If you die with an active life insurance policy, the payout goes to your beneficiary or beneficiaries
But your beneficiary could die before you, or at the same time as you, which complicates the payout process
That’s why it’s always important to keep your beneficiaries updated, and to have contingent beneficiaries in case your primary can’t receive the money
Life insurance is typically pretty straightforward: You pay for a policy, and if you die while that policy is still in force, the death benefit goes to your named beneficiary. Many people name their spouse as their beneficiary, but you can name other people too, whether they’re a sibling, business partner, friend or adult child.
You can even name multiple beneficiaries, and designate how you want the death benefit divided between them. But what happens if your life insurance beneficiary dies before you do, or dies before they receive the payout from your policy?
Luckily, your life insurance proceeds won’t just be stuck in the ether; your life insurance company has provisions to sort out who gets your death benefit if the beneficiaries you designated are no longer alive.

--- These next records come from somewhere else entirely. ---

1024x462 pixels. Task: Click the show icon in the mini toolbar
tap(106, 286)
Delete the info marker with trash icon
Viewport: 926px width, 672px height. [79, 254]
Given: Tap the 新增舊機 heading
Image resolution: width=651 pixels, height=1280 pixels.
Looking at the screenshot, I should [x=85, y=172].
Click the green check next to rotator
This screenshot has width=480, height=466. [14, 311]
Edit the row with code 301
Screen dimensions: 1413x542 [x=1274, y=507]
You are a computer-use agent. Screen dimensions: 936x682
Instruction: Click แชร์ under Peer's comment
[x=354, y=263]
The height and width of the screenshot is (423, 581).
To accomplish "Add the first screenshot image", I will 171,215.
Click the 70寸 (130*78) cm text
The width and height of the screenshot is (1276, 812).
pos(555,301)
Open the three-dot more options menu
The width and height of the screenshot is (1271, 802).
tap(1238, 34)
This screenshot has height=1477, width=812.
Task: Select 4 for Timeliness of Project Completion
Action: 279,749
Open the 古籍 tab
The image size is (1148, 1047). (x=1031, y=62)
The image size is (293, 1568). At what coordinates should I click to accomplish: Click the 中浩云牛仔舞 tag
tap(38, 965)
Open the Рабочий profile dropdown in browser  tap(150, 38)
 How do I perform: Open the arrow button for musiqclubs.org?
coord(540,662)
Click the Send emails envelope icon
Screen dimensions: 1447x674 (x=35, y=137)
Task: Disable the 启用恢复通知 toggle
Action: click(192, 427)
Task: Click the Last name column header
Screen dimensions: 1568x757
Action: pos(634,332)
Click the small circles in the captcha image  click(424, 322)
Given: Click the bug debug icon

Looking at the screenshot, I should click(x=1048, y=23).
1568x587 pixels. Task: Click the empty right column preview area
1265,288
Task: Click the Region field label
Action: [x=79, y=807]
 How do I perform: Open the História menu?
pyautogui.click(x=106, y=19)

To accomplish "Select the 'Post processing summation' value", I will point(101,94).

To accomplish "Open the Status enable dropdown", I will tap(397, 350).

But you’ve bought life insurance and paid your premiums because you want the proceeds to go to a person, people, or charities that you care about, so it’s essential to keep your policy and beneficiary designation up to date.
That means making a regular review of your insurance policy and will, and updating your primary beneficiaries and contingent beneficiaries as necessary. Let’s examine what can happen if your beneficiary predeceases you.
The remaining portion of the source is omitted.